Flash Fiction Month 2011

Sunday, January 4, 2015

1 - Zamba by Ralph Helfer

I haven't blogged in three and a half years.  I apparently stopped when I got pregnant with my daughter and haven't been back.  Sadly, I also pretty much stopped reading around that time.  I mean, I read to G, even before she was born, and I read stuff online occasionally.  But mostly I stopped reading books.  Which does not mean I stopped buying them or receiving them as gifts.

So, I recently left my job and I have more time at home.  I want G to see me as the voracious reader I have always been.  Some of my best memories of my elementary and middle school years are of curling up with a book, often next to my mom, who is also a reader.
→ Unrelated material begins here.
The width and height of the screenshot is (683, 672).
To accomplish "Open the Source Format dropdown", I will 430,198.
I don't know if I'll make it to 100 books this year.  The main purpose of this blog is just to keep track of what I've read and how I felt about it.
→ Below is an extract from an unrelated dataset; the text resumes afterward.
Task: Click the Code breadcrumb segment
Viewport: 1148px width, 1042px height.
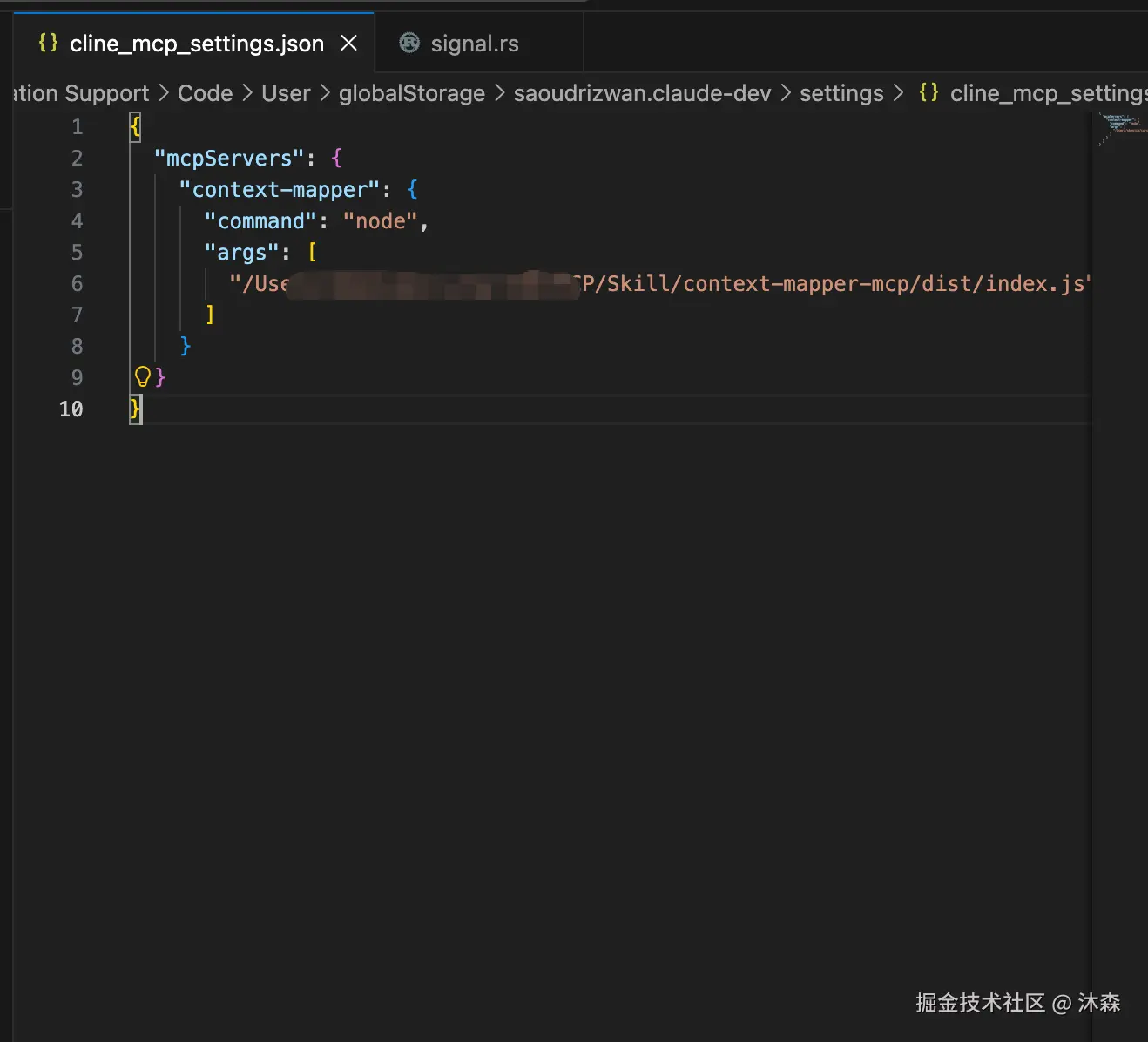Action: point(205,93)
Zamba: The True Story of the Greatest Lion That Ever Lived by Ralph Helfer was an incredible book.  I've been cultivating an appreciation for well-written nonfiction as I've gotten older, and this was beautiful.  It's the story of a man, Ralph, who worked to train exotic animals (lions, Bengal tigers, alligators, chimpanzees, elephants, and so many more) for Hollywood.  He pioneered a new way of training called affection training, in which animals are never cruelly beaten, contained, or starved.  He raised Zamba the African lion from a tiny cub and had eighteen years of astonishing adventures with him.

I discovered this book in the spring of 2010 when I taught an excerpt from it to my class of sixth graders.  I vividly remember thinking that this was a book I wanted to read.  I immediately added it to my ongoing Amazon wish list and it turned up as a gift at some point.  Then it sat on the shelves for years, just waiting to be read.  I'm so glad I picked it to start 2015.

In the book, Helfer casually name-drops some of Hollywood's biggest stars from the 1960's and 1970's.  My favorites were Elvis Presley and Mae West, but the list was huge.  Helfer worked tirelessly for decades to create a reputation as the best and most reliable animal trainer in the business.  He changed the way animals were treated in Hollywood, and Zamba was his biggest success.  He raised his daughter alongside Zamba and tells of them curling up with a bowl of popcorn to watch cartoons after dinner.  Not many parents would trust their child around a fully grown male African lion, and not many lions would be worthy of the trust.

The excerpt I taught turned out to be one of the very last chapters of the book.  From there to the end, my throat was full and my eyes were teary.  Zamba was certainly a special lion, and this is a special book.